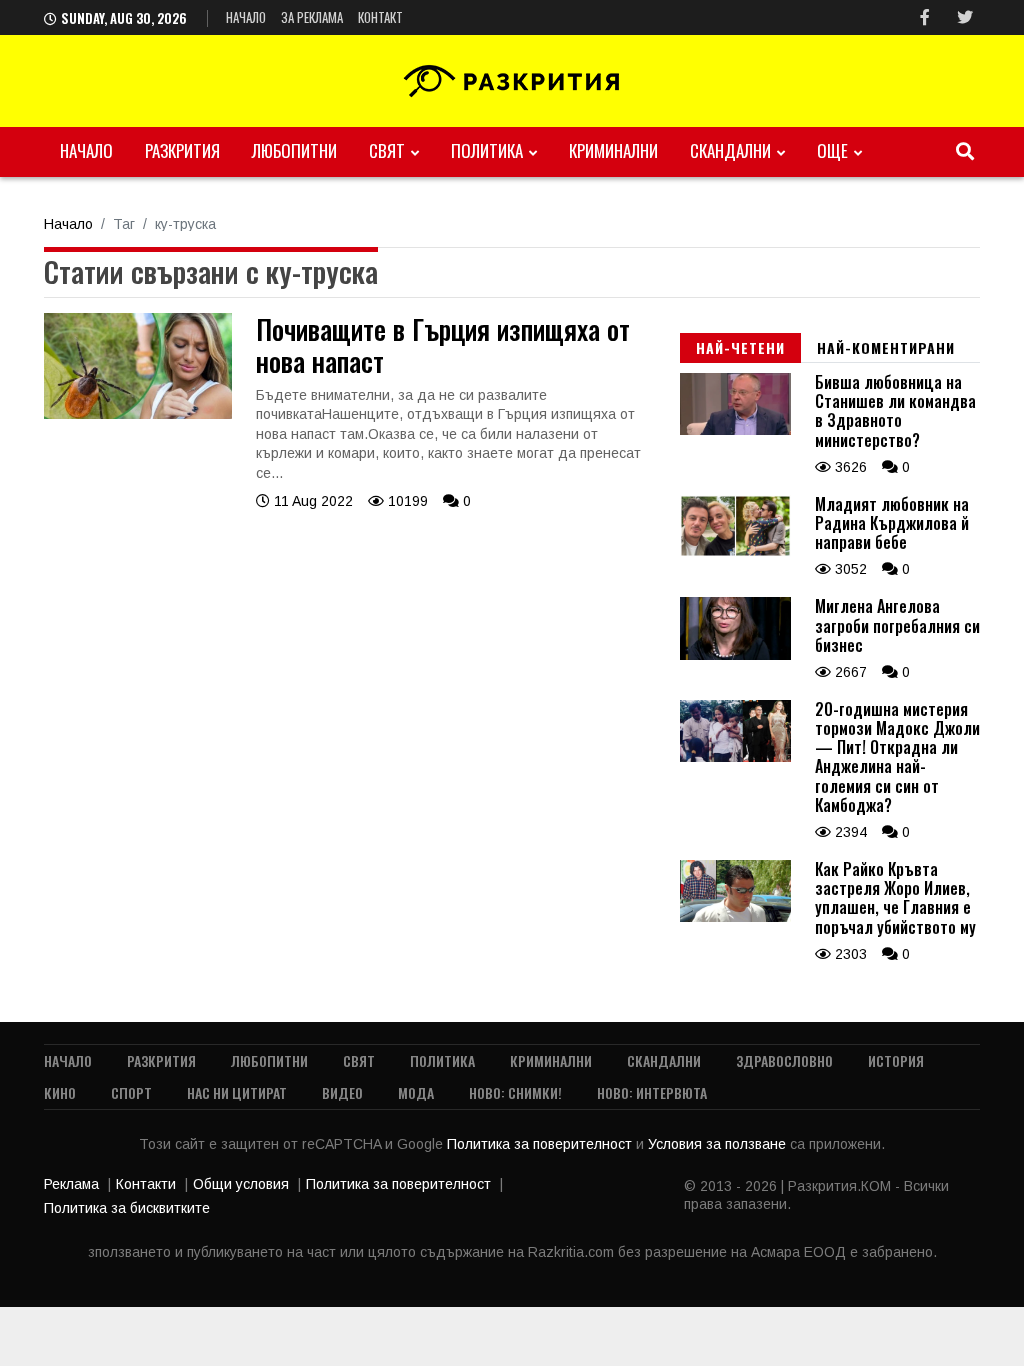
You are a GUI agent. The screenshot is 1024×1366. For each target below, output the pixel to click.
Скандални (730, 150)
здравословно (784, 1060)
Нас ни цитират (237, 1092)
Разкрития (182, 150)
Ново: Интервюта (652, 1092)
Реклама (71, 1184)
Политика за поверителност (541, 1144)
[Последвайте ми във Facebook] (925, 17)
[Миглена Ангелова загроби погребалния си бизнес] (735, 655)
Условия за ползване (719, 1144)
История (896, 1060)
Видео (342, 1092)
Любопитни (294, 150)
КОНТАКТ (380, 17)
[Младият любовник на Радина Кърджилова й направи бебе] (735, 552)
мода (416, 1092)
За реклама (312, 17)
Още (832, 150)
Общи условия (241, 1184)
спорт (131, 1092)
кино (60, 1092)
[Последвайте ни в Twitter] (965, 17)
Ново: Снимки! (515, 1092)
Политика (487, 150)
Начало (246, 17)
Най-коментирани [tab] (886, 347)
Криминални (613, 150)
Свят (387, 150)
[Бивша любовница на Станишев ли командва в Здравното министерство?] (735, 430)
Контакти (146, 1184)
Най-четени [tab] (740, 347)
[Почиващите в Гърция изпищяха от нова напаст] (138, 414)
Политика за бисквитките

□ □ □ □

EXERCISE DETAILS:
Write out the data above exactly as it appears, but without any image.

RESPONSE TO THIS TASK:
You are a GUI agent. The screenshot is 1024×1366. For each target below, output the pixel to click.
Скандални (730, 150)
здравословно (784, 1060)
Нас ни цитират (237, 1092)
Разкрития (182, 150)
Ново: Интервюта (652, 1092)
Реклама (71, 1184)
Политика за поверителност (541, 1144)
[Последвайте ми във Facebook] (925, 17)
[Миглена Ангелова загроби погребалния си бизнес] (735, 655)
Условия за ползване (719, 1144)
История (896, 1060)
Видео (342, 1092)
Любопитни (294, 150)
КОНТАКТ (380, 17)
[Младият любовник на Радина Кърджилова й направи бебе] (735, 552)
мода (416, 1092)
За реклама (312, 17)
Още (832, 150)
Общи условия (241, 1184)
спорт (131, 1092)
кино (60, 1092)
[Последвайте ни в Twitter] (965, 17)
Ново: Снимки! (515, 1092)
Политика (487, 150)
Начало (246, 17)
Най-коментирани [tab] (886, 347)
Криминални (613, 150)
Свят (387, 150)
[Бивша любовница на Станишев ли командва в Здравното министерство?] (735, 430)
Контакти (146, 1184)
Най-четени [tab] (740, 347)
[Почиващите в Гърция изпищяха от нова напаст] (138, 414)
Политика за бисквитките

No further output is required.